2. an affliction: She suffered a fall, among her other woes.
—Synonyms 1. anguish, tribulation, trial, wretchedness, melancholy. See sorrow.
—Antonyms 1. joy.

“Grievous distress, affliction or trouble.” Do we see this in our nation? I would say that we most certainly do. We see radical increases in violent behavior amongst our children. We see a radically sexualized teen population suffering from STDs at unprecedented levels.(1) We hear about senseless murders essentially every day on the local news, and many of us have found ourselves in a neighborhood in our city in which we felt unsafe – I know I have and I am a 6’2” 250lb man in my 30’s. On two occasions in the last five years or so I have personally encountered groups of young men in the Phoenix area who were clearly assessing whether I could be victimized easily. Where do these behaviors come from? Why do we tolerate them? What brings woe to a person, or in this case even a nation? Perhaps we should turn to scripture. Isaiah 5: 20 (ESV) states:

Woe to those who call evil good
and good evil,
who put darkness for light
and light for darkness,
who put bitter for sweet
and sweet for bitter.

So what is the point? Certainly I can not be proposing that our culture would suggest that random acts of violence and teen sexuality are a good thing? Am I? Actually I am.

I read an article today about a recently released video game titled Grand Theft Auto IV. The review begins:
“Criminal action video game "Grand Theft Auto 4" won near-perfect praise in early reviews on Monday, boosting the shares of publisher Take-Two Interactive Software Inc as much as 3.4 percent ahead of the game's midnight launch.” (2)
An interview of a player buying the game reads:
“At a GameStop store in midtown Manhattan, excited fans like John Alba and Enmanuel Lorenzo had been standing for hours in a line that nearly reached the end of the block to get their hands on the game.
‘It gives you the opportunity to escape reality,’ Alba said. "This game has everything -- sex, drugs, cars, money ... anything you want."
"Grand Theft Auto 4" casts players as an Eastern European immigrant who runs drugs, shoots cops and beats up prostitutes after falling in with a crime syndicate -- stuff that has drawn fire from family groups and politicians.
Avid fans like Lorenzo seemed drawn to the excitement -- but only in game play.
‘Violence is like sex. It sells,’ Alba said outside the GameStop shop. ‘I like violence in games, it's cool. Not in real life.’"

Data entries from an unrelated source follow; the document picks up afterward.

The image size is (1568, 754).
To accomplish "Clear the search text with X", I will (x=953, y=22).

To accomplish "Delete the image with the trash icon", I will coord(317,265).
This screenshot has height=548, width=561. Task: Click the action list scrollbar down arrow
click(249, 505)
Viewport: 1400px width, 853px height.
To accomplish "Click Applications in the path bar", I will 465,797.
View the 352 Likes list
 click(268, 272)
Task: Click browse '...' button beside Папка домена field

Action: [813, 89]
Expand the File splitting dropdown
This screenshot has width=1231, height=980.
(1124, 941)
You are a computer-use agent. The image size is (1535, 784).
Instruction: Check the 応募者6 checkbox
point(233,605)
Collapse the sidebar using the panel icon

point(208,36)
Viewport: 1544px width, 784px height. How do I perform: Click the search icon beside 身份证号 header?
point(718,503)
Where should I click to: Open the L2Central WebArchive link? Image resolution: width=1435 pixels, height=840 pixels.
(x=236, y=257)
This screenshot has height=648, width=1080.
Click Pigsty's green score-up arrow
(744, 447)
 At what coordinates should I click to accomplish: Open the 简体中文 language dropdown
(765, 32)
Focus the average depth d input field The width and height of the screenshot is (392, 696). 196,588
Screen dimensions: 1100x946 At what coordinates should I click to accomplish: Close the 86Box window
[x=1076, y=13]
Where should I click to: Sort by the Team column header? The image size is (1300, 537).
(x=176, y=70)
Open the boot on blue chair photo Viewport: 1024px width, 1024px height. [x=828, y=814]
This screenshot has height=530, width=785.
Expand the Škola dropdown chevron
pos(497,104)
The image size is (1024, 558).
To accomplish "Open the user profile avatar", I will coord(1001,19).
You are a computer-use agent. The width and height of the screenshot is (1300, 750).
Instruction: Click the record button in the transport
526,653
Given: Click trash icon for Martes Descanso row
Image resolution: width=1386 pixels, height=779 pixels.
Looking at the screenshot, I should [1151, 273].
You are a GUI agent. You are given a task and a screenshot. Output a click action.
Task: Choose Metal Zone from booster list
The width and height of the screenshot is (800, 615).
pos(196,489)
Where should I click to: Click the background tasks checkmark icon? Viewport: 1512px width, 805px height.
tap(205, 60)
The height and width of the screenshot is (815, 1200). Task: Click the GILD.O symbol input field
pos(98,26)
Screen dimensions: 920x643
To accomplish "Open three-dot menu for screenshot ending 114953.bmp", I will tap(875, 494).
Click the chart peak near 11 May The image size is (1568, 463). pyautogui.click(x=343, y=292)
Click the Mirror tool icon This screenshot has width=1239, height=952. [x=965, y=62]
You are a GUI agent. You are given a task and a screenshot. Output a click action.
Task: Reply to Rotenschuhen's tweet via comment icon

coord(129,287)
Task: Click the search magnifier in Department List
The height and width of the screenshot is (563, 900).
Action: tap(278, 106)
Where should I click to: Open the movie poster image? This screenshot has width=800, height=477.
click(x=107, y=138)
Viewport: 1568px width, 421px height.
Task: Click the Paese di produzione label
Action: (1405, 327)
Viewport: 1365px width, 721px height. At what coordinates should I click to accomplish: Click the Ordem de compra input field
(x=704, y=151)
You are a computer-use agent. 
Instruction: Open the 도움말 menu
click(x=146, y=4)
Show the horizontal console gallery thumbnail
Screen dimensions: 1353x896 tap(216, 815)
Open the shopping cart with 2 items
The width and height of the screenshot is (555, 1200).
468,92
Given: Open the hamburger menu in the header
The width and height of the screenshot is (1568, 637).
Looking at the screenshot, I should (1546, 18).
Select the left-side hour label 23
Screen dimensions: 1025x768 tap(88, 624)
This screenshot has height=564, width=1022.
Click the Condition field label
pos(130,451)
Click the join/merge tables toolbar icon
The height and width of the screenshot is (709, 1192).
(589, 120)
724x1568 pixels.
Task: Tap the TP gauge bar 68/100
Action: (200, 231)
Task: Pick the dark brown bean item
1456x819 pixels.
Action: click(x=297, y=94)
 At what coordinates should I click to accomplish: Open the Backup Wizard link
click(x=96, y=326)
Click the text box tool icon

An antagonist of the game, Jack Thompson, points to a video made by a gaming related website ( from content in the game.
“The game's lead character, Niko, drives up to prostitutes, honks the horn, then shoots them. You see a simulated sex act, only to have Niko run the hooker over afterwards with his car. The video shows graphic lap dances featuring one, and then two, girls. The language is even worse, including—and excuse the stars, ’F*** the s*** out of it, you nasty f******.’" (4)

So wait… We have a video game that is based on the premise that entertainment is found in simulating cold blooded murder, sex acts with prostitutes, and many other criminal actions. Response to the game is described on its Wikipedia site like this:
“Grand Theft Auto IV has received ‘universal acclaim’ from video game critics. Ahead of its worldwide release, most publications were not sent copies of the game. Instead, reviewers had to play the game at Rockstar premises or in booked hotel rooms. The May 2008 issue of Official Xbox Magazine (UK) published the first Grand Theft Auto IV review, giving the game the maximum score of 10/10. The magazine also stated that the game has an ‘amazingly realistic world; stunning action set pieces; genuinely engrossing storyline; hugely entertaining multiplayer;’ and that it is ‘vast in every respect.’”(5)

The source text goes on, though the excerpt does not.